§ Short problem:
Collect every line in the entries below that contains the string "blue". Case counts.

Item-finding records
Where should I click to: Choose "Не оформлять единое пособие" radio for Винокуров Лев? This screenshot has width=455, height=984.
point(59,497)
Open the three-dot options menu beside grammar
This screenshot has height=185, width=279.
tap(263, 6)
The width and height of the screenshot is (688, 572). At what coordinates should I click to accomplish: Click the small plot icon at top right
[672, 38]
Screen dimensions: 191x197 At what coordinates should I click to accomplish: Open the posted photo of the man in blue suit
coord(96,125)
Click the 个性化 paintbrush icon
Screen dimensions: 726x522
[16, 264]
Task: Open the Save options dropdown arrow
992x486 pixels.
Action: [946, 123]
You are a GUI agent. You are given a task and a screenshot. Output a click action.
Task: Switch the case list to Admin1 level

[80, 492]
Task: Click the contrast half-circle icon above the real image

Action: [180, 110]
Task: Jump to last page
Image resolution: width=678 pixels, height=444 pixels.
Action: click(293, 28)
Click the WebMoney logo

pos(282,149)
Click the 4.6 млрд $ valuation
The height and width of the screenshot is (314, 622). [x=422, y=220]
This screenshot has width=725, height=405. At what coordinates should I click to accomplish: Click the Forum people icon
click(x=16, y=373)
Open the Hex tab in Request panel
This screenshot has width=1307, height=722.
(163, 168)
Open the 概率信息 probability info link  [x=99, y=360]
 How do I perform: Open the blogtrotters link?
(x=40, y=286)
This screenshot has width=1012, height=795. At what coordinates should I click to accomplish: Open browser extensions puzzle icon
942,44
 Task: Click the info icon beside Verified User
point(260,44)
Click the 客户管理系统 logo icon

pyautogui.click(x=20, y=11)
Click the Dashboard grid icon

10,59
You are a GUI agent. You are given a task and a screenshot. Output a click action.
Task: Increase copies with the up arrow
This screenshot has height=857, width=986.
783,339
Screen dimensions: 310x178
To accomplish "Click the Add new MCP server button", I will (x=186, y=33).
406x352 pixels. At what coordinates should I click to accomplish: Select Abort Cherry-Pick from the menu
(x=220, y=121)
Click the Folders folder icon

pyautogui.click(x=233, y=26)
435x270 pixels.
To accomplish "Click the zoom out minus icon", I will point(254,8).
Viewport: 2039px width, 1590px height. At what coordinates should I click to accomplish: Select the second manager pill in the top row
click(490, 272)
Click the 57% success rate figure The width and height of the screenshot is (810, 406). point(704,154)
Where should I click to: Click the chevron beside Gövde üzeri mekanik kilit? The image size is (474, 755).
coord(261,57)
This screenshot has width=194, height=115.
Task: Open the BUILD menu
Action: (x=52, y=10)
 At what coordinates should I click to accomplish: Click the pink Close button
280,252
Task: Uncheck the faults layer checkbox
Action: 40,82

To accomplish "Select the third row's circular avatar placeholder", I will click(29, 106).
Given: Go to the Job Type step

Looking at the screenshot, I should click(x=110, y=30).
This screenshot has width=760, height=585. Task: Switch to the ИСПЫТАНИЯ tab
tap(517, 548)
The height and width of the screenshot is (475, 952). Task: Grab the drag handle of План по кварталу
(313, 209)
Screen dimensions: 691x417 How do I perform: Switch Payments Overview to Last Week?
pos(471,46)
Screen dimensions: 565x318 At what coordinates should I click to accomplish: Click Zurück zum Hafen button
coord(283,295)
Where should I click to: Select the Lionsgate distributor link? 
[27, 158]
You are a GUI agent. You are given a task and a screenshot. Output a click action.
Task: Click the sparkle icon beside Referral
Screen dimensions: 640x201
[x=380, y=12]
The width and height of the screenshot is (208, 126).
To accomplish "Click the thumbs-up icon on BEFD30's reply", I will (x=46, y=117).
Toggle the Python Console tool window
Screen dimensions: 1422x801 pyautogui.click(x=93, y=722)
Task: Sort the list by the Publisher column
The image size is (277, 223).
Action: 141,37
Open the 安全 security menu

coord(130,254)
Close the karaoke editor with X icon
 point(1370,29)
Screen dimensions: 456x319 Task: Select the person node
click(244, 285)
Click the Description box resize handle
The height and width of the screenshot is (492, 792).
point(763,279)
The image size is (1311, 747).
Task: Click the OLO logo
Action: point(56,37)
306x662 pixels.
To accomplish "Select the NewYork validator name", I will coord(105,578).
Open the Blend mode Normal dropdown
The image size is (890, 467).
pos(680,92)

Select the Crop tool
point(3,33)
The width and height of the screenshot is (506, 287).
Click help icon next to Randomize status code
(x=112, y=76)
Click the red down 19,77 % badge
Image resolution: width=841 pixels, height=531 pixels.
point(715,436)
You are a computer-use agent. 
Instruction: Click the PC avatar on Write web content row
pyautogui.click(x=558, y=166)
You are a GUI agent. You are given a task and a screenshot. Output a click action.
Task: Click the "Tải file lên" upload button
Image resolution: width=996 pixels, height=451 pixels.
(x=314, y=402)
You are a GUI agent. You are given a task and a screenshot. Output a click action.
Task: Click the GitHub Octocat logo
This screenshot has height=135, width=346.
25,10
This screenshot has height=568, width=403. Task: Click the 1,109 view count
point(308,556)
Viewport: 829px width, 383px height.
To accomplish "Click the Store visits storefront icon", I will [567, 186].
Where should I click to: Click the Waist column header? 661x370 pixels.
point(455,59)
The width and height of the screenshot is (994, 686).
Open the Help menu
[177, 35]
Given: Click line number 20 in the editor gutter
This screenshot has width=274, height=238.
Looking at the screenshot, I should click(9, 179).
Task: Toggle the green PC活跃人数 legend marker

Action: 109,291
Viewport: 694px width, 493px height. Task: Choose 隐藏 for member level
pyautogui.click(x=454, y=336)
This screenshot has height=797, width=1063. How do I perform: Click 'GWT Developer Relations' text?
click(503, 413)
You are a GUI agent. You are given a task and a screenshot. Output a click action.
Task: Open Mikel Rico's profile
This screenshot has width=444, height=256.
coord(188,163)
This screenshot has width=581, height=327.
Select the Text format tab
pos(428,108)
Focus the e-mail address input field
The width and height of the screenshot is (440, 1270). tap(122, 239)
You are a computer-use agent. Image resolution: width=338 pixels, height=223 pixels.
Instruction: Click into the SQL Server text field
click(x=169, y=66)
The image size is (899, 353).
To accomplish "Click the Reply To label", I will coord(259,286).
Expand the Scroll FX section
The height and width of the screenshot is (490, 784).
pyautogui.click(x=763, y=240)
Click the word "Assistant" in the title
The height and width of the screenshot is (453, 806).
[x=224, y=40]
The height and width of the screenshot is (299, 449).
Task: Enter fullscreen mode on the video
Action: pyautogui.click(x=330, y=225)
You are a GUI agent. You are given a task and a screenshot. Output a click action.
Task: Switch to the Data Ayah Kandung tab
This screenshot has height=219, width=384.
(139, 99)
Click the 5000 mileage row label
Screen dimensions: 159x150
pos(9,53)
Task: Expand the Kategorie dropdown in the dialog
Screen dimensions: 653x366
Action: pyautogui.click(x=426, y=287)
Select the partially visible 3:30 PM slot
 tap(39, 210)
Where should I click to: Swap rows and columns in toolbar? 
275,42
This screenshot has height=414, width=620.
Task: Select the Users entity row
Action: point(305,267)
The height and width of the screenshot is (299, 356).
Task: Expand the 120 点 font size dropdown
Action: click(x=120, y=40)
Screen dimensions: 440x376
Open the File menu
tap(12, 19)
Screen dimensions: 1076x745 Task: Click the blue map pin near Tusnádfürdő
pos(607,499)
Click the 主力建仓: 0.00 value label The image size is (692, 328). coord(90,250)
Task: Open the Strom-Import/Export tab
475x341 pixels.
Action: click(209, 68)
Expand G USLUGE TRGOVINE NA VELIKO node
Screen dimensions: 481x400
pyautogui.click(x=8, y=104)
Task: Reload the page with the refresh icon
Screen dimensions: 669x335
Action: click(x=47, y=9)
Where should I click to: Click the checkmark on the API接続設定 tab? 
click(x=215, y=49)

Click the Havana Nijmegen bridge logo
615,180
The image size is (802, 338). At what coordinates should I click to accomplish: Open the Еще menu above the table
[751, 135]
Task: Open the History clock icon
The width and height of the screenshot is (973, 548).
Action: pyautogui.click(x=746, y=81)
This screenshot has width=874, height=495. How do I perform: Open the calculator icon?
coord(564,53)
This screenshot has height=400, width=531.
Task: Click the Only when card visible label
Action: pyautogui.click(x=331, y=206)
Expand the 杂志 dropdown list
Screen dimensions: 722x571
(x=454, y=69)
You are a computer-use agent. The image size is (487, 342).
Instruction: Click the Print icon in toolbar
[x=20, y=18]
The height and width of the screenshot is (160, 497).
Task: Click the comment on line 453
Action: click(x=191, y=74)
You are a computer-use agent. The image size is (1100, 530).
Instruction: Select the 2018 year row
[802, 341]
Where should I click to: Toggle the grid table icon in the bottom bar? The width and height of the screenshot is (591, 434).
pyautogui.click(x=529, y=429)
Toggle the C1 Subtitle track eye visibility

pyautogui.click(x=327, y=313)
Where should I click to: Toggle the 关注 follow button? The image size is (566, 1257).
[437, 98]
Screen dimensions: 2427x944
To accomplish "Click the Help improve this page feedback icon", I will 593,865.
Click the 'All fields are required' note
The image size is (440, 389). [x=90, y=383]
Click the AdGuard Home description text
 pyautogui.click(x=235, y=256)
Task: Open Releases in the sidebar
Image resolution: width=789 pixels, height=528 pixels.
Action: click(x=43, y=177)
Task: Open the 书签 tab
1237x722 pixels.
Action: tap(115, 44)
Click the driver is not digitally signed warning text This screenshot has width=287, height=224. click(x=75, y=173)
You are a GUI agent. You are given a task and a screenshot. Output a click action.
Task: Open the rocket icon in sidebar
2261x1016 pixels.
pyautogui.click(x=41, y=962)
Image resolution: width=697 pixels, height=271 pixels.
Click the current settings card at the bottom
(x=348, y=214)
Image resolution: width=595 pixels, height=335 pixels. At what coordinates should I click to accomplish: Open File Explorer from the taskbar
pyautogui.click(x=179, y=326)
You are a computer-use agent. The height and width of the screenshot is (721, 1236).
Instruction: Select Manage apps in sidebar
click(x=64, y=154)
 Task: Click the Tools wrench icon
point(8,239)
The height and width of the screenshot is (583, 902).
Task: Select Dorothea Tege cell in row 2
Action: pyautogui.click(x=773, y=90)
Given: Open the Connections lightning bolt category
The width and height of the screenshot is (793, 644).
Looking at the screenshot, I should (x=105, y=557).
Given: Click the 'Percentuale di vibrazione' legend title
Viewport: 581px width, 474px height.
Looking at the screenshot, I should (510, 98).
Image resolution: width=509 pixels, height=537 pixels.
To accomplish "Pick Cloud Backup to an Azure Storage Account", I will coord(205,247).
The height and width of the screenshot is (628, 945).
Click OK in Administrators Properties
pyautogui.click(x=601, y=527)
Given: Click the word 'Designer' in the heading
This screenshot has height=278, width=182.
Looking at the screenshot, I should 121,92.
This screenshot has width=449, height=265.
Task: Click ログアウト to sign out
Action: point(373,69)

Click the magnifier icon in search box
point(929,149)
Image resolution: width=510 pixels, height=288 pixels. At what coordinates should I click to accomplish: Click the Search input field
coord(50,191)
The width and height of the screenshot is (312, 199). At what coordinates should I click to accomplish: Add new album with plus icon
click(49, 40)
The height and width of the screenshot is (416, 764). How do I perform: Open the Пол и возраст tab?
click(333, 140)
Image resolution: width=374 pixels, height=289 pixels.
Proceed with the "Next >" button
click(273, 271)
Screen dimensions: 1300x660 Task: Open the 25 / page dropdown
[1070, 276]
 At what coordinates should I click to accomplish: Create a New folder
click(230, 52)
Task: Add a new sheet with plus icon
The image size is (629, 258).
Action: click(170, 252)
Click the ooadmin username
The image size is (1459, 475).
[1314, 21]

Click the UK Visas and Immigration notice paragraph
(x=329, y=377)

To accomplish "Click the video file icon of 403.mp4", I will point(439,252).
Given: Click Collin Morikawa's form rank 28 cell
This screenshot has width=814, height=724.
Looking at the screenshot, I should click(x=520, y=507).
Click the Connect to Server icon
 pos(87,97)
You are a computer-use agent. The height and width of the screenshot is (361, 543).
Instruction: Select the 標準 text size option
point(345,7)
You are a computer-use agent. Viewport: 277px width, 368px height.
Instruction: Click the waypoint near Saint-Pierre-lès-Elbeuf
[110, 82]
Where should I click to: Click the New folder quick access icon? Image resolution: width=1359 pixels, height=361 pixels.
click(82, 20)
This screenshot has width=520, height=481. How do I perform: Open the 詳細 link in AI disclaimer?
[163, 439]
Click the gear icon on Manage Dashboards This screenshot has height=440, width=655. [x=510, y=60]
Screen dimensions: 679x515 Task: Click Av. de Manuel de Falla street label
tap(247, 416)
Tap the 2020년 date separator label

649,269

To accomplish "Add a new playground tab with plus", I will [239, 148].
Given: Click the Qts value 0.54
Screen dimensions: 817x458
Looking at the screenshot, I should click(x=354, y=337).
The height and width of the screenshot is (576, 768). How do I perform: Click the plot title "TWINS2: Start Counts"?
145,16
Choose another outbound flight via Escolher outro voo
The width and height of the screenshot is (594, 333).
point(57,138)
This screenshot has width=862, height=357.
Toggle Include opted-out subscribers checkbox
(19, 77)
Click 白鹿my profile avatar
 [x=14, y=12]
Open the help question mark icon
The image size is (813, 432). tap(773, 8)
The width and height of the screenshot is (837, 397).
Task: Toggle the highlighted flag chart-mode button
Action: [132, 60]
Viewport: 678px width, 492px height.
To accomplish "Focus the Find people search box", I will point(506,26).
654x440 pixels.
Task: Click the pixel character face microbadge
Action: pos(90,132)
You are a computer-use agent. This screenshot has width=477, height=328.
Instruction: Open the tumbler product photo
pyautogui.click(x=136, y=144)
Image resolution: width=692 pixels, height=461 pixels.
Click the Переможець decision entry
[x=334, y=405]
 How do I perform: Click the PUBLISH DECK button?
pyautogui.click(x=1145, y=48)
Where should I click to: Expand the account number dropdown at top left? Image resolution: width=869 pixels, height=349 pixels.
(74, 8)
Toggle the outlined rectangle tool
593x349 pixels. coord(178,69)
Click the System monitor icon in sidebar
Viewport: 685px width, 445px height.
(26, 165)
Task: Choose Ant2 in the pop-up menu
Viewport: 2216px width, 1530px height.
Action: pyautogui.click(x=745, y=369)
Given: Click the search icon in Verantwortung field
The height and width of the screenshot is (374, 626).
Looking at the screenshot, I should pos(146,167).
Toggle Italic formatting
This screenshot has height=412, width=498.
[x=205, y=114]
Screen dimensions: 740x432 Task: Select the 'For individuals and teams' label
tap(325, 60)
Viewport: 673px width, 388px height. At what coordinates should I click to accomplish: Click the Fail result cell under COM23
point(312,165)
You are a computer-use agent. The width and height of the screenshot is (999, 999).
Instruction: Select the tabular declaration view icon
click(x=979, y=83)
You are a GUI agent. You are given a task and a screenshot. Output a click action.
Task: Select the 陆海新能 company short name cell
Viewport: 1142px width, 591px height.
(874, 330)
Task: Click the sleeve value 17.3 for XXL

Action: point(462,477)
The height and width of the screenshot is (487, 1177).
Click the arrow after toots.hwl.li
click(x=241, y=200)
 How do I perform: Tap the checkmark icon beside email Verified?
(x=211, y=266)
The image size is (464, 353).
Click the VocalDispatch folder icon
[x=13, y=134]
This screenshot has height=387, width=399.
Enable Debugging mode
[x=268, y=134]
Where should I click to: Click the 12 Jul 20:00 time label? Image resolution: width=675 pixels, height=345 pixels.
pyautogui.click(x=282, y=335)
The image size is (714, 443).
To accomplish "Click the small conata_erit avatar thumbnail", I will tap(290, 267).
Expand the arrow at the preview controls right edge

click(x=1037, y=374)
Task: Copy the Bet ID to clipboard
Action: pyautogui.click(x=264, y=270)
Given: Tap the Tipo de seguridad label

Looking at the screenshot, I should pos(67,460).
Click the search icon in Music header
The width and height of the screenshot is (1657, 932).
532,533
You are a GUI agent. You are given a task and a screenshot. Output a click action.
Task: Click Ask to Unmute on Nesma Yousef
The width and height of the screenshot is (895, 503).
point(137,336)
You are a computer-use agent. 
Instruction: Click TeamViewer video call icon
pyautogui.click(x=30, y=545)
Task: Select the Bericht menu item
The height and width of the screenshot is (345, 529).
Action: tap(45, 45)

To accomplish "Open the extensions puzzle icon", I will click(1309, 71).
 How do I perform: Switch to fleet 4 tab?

§ Output of the task:
Screen dimensions: 191x197 At what coordinates should I click to accomplish: Open the posted photo of the man in blue suit
Screen dimensions: 1076x745 Task: Click the blue map pin near Tusnádfürdő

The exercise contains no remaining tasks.